** GIVEN DATA follows **

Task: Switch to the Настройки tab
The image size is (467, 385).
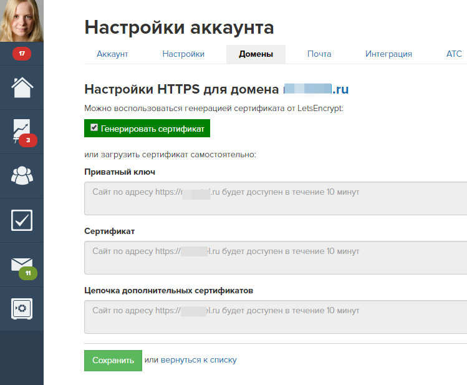Action: coord(183,54)
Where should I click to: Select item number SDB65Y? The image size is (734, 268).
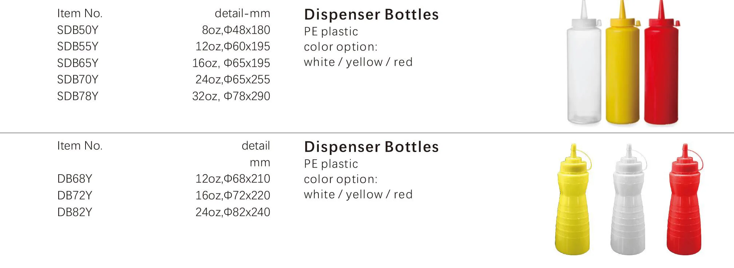click(78, 63)
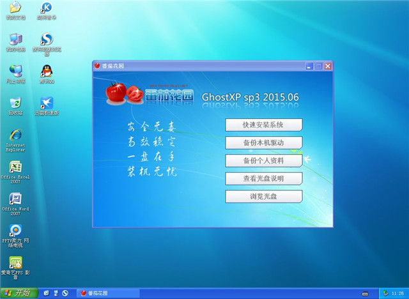This screenshot has height=299, width=409.
Task: Open 查看光盘说明 in the installer
Action: pos(263,178)
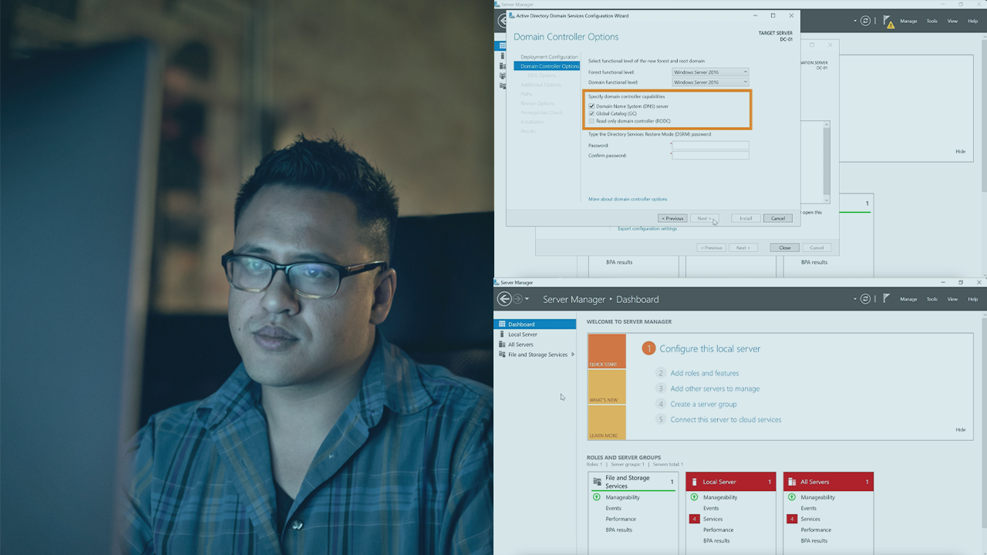The image size is (987, 555).
Task: Open Manage menu next to the warning flag
Action: [908, 22]
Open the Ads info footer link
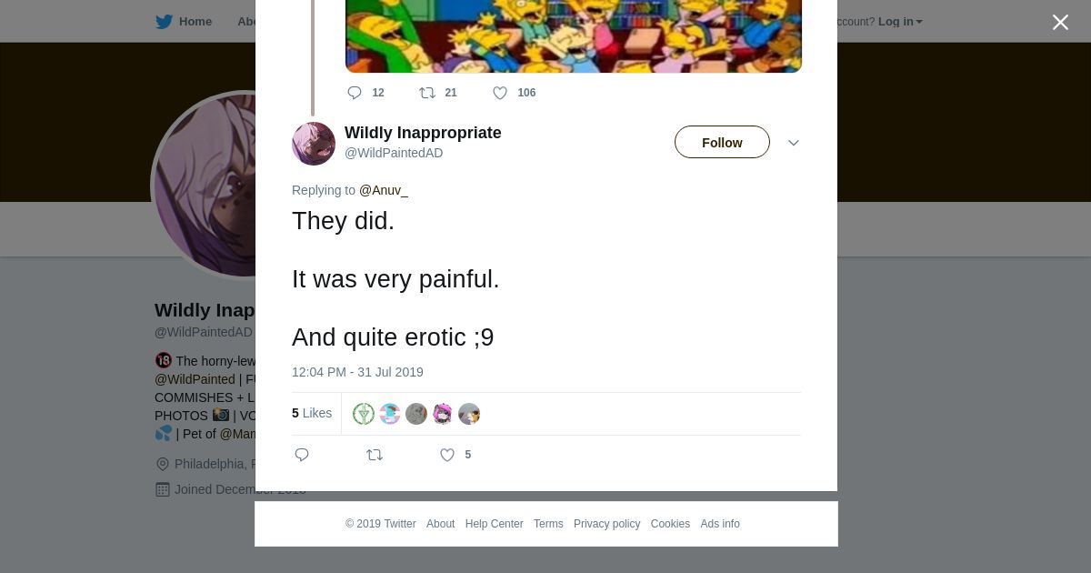Viewport: 1091px width, 573px height. pos(720,524)
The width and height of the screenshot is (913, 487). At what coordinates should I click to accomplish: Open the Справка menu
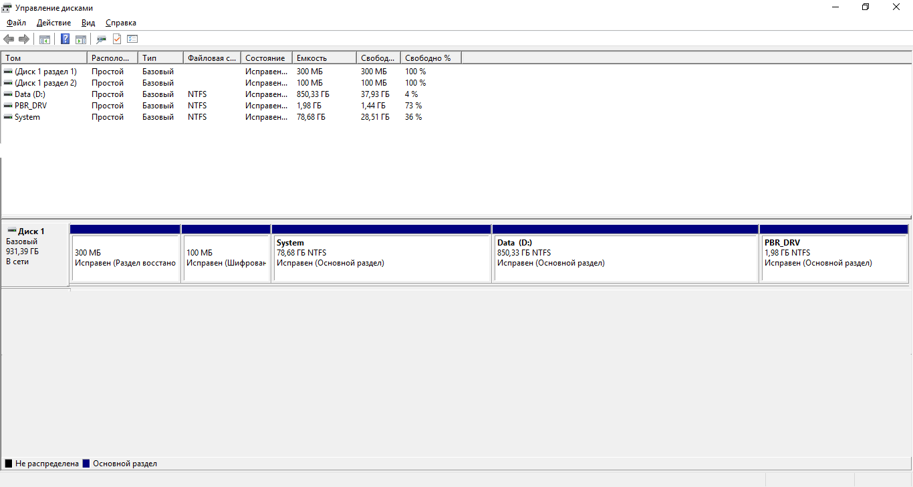click(121, 23)
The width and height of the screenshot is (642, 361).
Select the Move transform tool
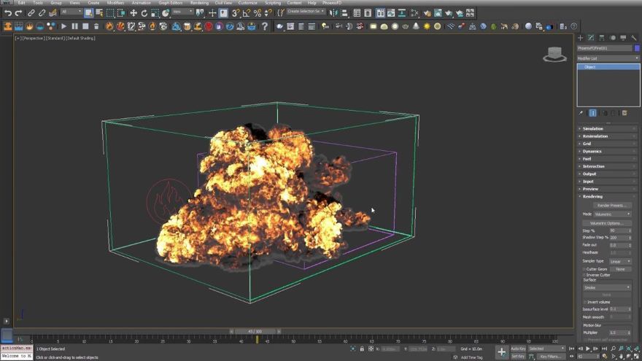(133, 13)
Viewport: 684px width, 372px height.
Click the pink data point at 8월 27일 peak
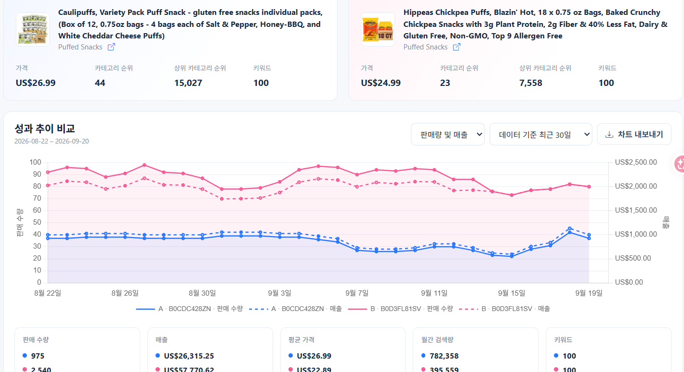pos(144,165)
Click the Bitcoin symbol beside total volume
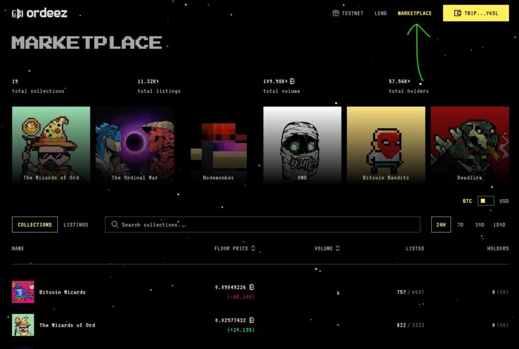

** End of GIVEN DATA **

In the answer, all of the material should appear exactly as given, with no picture carried over.

**RESPONSE**
Task: Switch to the Настройки tab
The image size is (467, 385).
Action: coord(183,54)
Where should I click to: Select item number SDB65Y? The image size is (734, 268).
click(78, 63)
This screenshot has height=299, width=409.
Task: Open 查看光盘说明 in the installer
Action: pos(263,178)
The image size is (987, 555).
Task: Open Manage menu next to the warning flag
Action: [908, 22]
Open the Ads info footer link
Viewport: 1091px width, 573px height. pos(720,524)
The width and height of the screenshot is (913, 487). At what coordinates should I click to accomplish: Open the Справка menu
click(121, 23)
The width and height of the screenshot is (642, 361).
Select the Move transform tool
(133, 13)
Viewport: 684px width, 372px height.
Click the pink data point at 8월 27일 peak
pos(144,165)
Click the Bitcoin symbol beside total volume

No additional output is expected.